(Saved data entries)
[Start of section]

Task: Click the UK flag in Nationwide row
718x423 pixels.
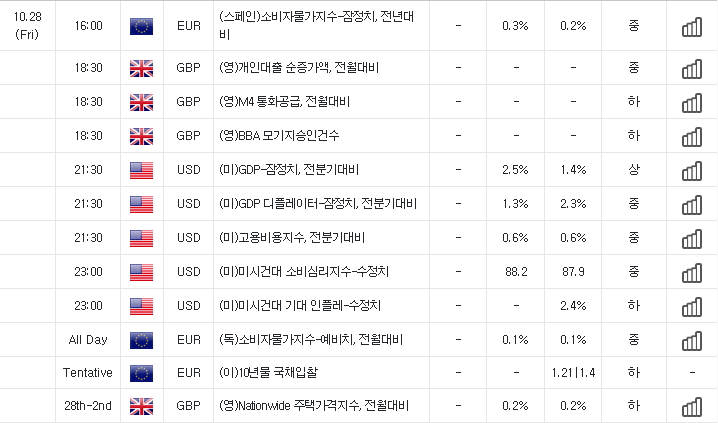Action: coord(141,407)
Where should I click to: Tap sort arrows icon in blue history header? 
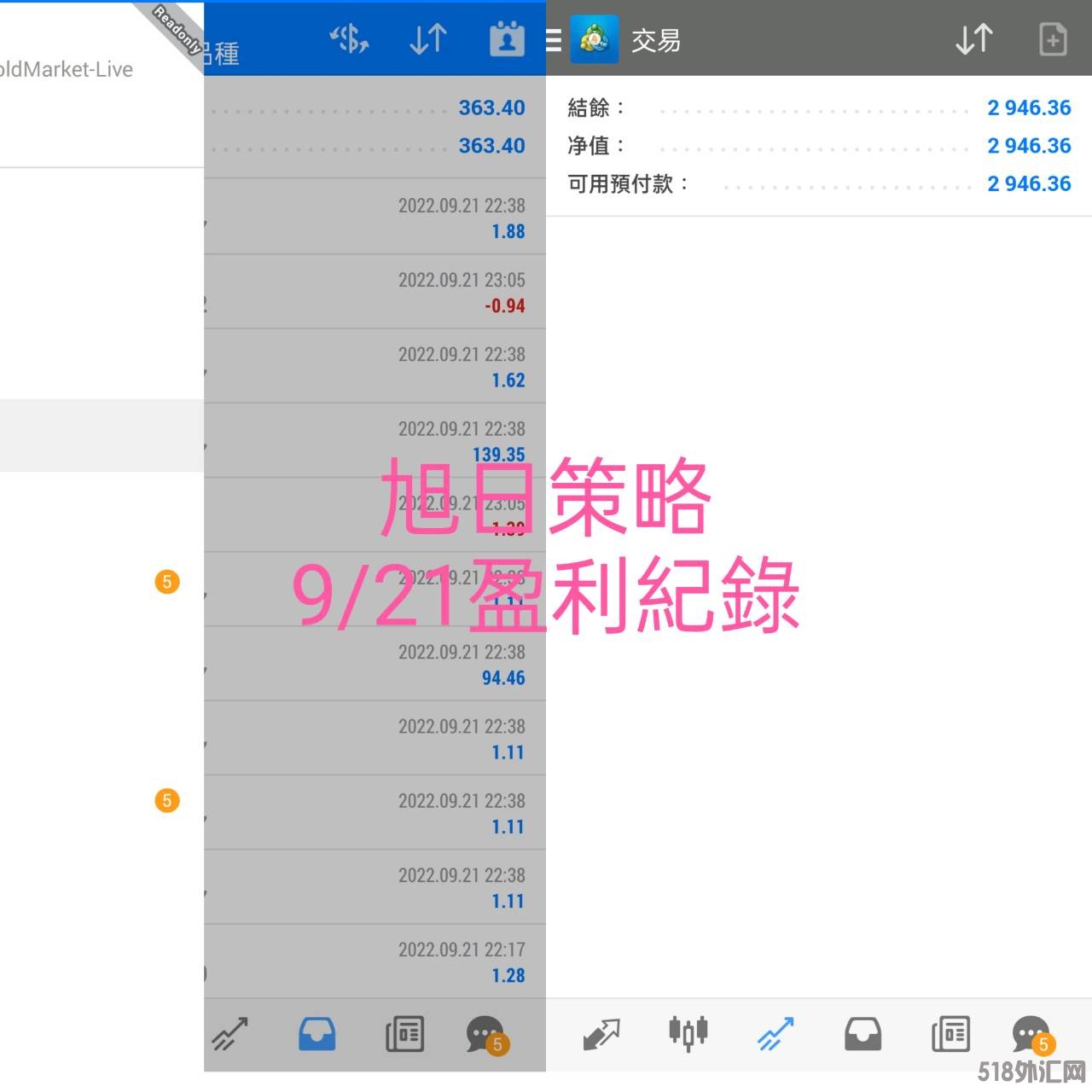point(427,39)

[End of section]
[Start of section]

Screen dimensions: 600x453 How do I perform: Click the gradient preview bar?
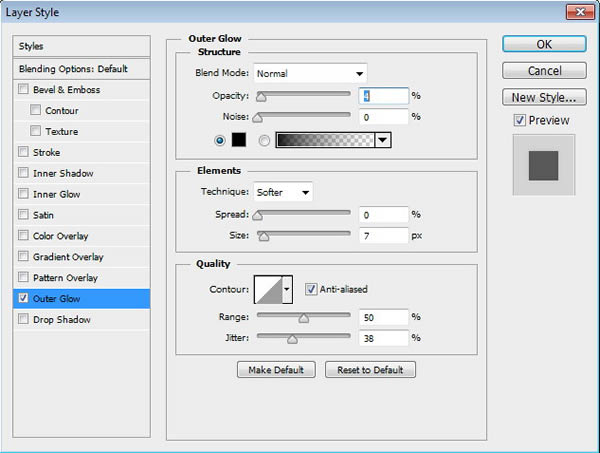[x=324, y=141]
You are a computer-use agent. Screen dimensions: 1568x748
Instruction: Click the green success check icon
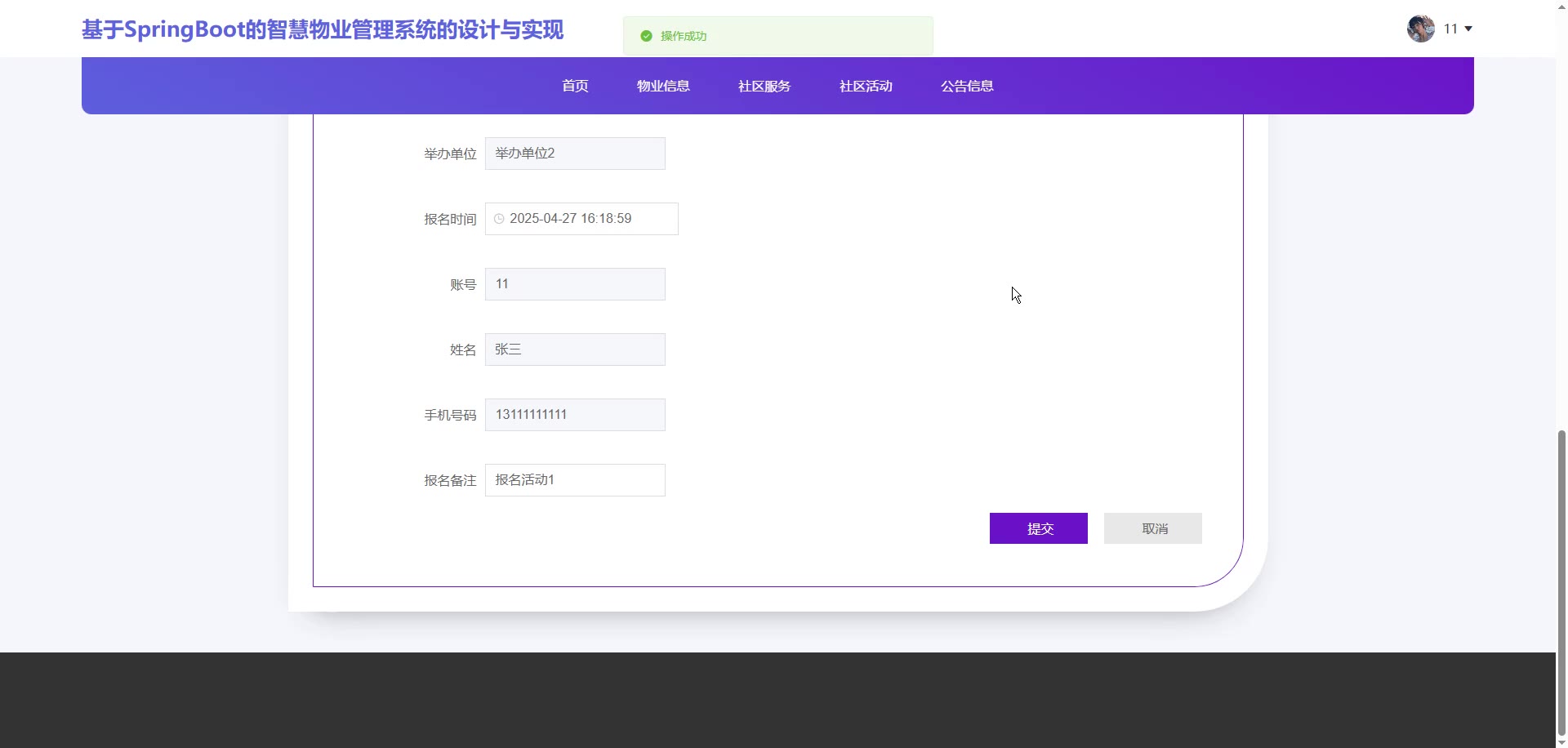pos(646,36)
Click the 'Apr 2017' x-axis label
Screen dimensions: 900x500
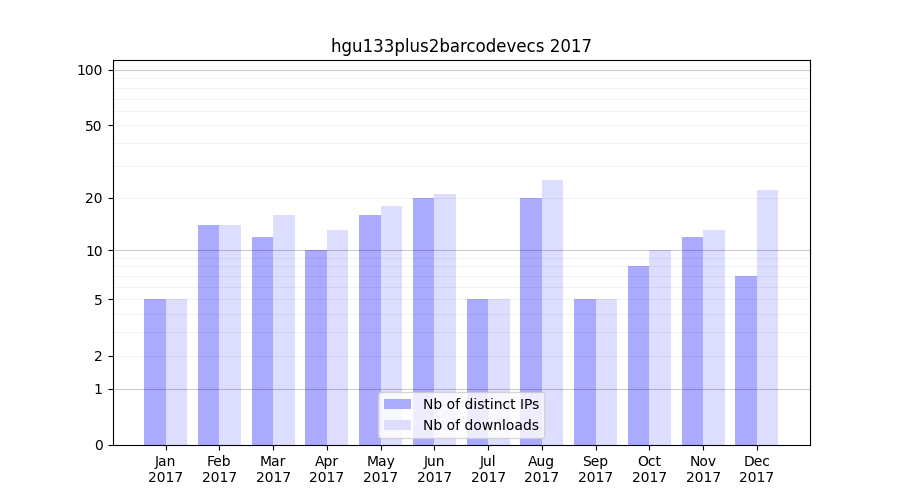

[End of section]

→ **Task objective**
Reproduce exactly, with no pictures, the lines above from the one holding "You are a computer-use" to the one holding "Screen dimensions: 900x500", inclusive.

→ **Problem solution**
You are a computer-use agent. Screen dimensions: 1568x748
Instruction: Click the green success check icon
pos(646,36)
Click the 'Apr 2017' x-axis label
Screen dimensions: 900x500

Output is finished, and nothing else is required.